DATA SHOWN START

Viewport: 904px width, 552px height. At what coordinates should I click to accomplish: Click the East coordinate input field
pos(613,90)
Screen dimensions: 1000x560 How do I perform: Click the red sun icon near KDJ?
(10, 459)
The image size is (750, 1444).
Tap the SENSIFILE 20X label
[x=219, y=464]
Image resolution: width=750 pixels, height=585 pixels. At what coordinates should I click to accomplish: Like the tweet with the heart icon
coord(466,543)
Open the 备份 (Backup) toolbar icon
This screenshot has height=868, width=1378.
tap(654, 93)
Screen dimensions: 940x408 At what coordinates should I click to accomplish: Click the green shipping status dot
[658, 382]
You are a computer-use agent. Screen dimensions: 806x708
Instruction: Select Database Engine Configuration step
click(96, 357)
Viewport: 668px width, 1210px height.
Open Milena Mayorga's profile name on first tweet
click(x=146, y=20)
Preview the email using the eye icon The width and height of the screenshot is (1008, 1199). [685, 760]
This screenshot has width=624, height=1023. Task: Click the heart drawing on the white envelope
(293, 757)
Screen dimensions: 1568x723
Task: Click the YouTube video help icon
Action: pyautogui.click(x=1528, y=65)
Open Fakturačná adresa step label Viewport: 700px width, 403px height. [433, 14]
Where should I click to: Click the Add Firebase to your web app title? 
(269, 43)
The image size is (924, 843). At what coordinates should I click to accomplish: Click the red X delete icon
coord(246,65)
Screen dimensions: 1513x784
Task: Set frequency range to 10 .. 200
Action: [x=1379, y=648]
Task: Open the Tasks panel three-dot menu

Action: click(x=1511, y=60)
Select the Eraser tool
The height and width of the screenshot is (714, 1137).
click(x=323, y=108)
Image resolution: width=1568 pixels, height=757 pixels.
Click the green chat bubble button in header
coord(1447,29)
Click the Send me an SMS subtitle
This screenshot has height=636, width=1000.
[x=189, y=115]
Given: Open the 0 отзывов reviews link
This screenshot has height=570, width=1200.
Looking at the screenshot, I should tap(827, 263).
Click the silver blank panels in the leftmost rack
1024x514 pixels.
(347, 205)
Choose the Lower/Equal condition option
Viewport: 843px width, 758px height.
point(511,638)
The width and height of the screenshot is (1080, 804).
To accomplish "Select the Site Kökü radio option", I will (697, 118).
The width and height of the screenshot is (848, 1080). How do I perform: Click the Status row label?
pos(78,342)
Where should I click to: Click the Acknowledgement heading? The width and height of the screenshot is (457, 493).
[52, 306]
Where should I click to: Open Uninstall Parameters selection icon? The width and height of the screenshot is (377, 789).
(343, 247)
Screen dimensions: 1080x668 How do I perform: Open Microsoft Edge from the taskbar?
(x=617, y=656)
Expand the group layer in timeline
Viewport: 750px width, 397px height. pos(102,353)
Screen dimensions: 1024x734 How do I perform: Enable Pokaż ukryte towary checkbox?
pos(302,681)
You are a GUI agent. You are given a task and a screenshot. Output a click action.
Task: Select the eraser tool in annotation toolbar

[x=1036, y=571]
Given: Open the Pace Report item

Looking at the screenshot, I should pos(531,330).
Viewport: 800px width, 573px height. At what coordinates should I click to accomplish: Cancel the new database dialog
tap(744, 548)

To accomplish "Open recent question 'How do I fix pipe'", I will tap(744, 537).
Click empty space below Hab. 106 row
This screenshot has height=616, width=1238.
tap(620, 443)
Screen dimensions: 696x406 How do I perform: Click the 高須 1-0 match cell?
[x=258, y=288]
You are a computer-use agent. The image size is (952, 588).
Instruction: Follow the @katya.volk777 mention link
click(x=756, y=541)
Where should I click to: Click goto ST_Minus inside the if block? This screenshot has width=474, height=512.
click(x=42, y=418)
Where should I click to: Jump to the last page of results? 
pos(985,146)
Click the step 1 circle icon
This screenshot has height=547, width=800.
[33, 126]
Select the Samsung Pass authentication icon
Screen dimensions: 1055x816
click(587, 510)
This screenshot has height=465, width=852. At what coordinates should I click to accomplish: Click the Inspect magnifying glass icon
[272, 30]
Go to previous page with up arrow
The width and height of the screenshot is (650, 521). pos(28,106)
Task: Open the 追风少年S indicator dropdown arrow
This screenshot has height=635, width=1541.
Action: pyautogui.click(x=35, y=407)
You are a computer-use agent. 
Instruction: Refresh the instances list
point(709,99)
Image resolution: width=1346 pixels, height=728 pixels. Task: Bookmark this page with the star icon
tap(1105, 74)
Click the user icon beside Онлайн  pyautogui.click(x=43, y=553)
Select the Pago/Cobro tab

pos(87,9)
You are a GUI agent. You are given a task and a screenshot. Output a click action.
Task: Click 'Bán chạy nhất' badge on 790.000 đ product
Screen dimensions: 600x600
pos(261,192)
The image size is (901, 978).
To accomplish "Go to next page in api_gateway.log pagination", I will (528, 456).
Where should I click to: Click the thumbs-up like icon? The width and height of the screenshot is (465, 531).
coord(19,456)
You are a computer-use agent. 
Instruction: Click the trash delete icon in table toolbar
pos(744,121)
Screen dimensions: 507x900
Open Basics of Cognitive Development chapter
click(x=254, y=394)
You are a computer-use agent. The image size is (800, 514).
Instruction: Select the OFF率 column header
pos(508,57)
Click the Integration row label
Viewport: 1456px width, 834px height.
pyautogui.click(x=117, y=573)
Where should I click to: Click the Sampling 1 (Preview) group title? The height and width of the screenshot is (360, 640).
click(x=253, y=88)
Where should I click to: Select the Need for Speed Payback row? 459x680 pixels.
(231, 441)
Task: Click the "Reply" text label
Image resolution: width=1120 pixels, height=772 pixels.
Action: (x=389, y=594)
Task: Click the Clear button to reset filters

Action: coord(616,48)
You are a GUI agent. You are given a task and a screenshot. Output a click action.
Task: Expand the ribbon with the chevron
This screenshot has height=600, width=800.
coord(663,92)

DATA SHOWN END

TASK GOAL: The expected answer is a copy of each line in the records that holds the word "option".

TASK ANSWER:
Choose the Lower/Equal condition option
To accomplish "Select the Site Kökü radio option", I will (697, 118).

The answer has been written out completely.